++++ Source extract

157. The issue must be therefore be approached on the basis that to either abolish the exclusion or to modify it so as to create a partial defence would be to bring about a significant change in a long-standing rule of law.

158. As to whether the House of Lords was entitled to do what it did in Lynch, I do not think it necessary to go beyond the observations quoted above from Howe as to the circumstances in which that tribunal can alter the common law.

159. In this jurisdiction, the role of the Supreme Court in developing the common law is described by Hogan & Whyte in JM Kelly: The Irish Constitution (4th ed., 2003, Butterworths) at p. 984 in the following terms:

        “As far as [common law principles are] concerned, it is plain that whereas the courts have a traditional role in extending and developing the common law (and thus, where necessary, overruling earlier Supreme Court decisions), there are recognised boundaries beyond which the courts cannot go. In other words, while the Supreme Court has latitude to relax the stare decisis rule where to do otherwise would be to re-inforce an earlier decision which is erroneous or not in harmony with modern legal values, nevertheless considerations of judicial continuity together with the maxim communis error facit jus place real restraints on that freedom where the Court is asked to overrule a decision of long-standing or uproot a rule which has become embedded in the fabric of the common law.”
160. In my view, what the appellant seeks here is not the development or extension of existing principles. It is the uprooting of a rule embedded for some hundreds of years in the common law, and the creation of an entirely new rule to apply, as the Court sees fit, to a greater or lesser extent. This is not put forward on the basis of any claim of Constitutional right, but purely on the basis that some other courts of other jurisdictions have preferred the policy of the proposed new rule and the argument that this Court is free to follow that policy.

161. This is not what occurred in either Dwyer or MacEoin. Dwyer, in its consideration of the subjective element in self-defence, was based largely on the Supreme Court’s interpretation of the then relatively recently-enacted s.4 of the Criminal Justice Act, 1964 and its implications for the concept of intention. In MacEoin, the Court of Criminal Appeal was also concerned with that section in relation to the proper test for provocation. It disagreed with a number of English authorities on the issue, and in the absence of any Irish authority set out its own formulation intended to accord with that in Dwyer. The case of J.C. was based, as were the preceding decisions in O’Brien and Kenny, on the Supreme Court’s view of the correct Constitutional approach to the relevant rules of evidence. This Court is the final arbiter on Constitutional matters, and has in certain defined circumstances the right to depart from its own earlier decisions.

++++++++
++++ Records shown

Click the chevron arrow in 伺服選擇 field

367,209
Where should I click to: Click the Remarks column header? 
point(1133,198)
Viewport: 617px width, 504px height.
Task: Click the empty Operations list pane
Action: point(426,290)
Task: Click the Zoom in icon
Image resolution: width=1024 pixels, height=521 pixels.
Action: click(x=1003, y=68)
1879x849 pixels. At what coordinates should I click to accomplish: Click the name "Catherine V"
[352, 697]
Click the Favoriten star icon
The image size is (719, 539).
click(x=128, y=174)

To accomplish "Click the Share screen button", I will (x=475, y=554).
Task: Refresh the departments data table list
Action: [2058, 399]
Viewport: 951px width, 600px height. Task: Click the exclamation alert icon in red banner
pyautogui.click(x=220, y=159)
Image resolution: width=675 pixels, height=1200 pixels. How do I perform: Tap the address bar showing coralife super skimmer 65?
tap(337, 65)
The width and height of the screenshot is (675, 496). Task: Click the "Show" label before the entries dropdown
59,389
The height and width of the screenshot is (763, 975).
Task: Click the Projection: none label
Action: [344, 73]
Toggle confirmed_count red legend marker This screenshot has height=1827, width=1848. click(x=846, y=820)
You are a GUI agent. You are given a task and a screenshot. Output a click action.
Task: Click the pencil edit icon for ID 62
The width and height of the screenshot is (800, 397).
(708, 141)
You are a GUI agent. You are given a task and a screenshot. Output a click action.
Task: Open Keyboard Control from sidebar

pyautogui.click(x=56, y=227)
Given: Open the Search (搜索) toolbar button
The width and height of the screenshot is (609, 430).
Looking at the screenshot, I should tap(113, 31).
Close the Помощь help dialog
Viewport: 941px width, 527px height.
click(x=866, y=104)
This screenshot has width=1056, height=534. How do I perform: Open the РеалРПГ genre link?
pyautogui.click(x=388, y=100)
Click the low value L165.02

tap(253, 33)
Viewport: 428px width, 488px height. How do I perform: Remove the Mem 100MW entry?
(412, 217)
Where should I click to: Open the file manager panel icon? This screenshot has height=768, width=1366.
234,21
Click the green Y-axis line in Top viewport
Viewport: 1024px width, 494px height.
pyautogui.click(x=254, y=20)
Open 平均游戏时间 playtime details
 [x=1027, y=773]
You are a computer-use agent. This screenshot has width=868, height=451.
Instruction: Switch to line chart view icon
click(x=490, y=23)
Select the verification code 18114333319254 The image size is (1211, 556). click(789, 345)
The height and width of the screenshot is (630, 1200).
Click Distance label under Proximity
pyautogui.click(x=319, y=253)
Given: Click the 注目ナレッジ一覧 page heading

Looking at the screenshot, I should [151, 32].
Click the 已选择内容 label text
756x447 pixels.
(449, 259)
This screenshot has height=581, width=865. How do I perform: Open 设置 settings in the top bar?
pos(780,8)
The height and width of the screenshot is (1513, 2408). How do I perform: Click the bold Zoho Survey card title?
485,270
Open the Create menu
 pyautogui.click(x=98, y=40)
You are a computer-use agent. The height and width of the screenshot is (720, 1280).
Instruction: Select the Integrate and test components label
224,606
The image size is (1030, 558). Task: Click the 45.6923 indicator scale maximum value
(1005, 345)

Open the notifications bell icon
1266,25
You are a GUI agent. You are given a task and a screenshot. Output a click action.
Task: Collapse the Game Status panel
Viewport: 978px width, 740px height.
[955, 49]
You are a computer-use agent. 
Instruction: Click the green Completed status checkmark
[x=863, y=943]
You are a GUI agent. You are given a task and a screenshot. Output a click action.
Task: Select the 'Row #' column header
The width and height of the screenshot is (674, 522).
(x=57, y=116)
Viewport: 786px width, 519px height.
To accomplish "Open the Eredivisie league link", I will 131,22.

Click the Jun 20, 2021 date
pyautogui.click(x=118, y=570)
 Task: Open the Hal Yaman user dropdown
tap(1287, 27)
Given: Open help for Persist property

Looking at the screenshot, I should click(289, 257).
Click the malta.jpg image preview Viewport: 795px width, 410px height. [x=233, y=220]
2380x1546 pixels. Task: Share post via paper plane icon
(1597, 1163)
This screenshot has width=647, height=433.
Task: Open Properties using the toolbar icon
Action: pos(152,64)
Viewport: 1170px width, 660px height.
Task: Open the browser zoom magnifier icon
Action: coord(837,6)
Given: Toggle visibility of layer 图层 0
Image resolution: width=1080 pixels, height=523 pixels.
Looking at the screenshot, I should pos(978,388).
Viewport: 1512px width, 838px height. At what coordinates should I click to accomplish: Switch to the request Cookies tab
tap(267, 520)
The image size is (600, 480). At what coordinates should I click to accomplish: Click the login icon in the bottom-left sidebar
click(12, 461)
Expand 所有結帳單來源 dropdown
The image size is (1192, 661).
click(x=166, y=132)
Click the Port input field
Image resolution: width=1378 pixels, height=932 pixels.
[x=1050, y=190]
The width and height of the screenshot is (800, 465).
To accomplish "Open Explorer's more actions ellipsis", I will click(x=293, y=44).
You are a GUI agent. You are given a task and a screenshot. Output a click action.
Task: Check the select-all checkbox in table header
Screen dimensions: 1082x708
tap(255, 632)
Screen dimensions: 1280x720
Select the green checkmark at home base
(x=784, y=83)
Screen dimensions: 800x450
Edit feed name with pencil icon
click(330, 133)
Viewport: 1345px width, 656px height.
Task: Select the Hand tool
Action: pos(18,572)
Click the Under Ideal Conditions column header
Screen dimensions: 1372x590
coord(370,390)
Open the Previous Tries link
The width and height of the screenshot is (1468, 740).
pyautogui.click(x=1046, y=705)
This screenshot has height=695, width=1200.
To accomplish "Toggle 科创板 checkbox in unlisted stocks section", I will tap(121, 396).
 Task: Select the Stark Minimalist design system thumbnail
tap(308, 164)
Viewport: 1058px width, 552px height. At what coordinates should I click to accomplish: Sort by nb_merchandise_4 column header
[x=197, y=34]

++++++++

*How to complete this task*
Resume the court judgment on abolishing or modifying the long-standing exclusion, picking up after its last sentence. None of the material is needed here.

*Expected answer*
162. The proposed alteration to the law relating to the exclusion of murder from the defence of duress comes into a very different category. The Court has, in effect, simply been asked to change the common law. In my view the proposed alteration is so fundamental that it could be introduced only by way of legislation.

163. In the circumstances I would answer the questions respectively “Yes” and “No”.

164. This conclusion leaves the case in a somewhat unsatisfactory state. The appellant now stands convicted of both attempted murder and murder of the same person, arising out of the same action. The Court has been informed that he has lodged an appeal against the conviction for attempt, notwithstanding his plea of guilty. The Director consented to enlargement of time for that appeal.

165. It may be that quashing the conviction for attempted murder is the only way to resolve the apparent illogicality of the appellant’s status, and will not lead to any injustice in the case, although I think that it would probably be the first time that the Court of Criminal Appeal has been asked to quash a conviction where the plea of guilty was unquestionably sound and reliable. However, in my view, it should not be presumed that the course of action taken in this case will always be considered appropriate.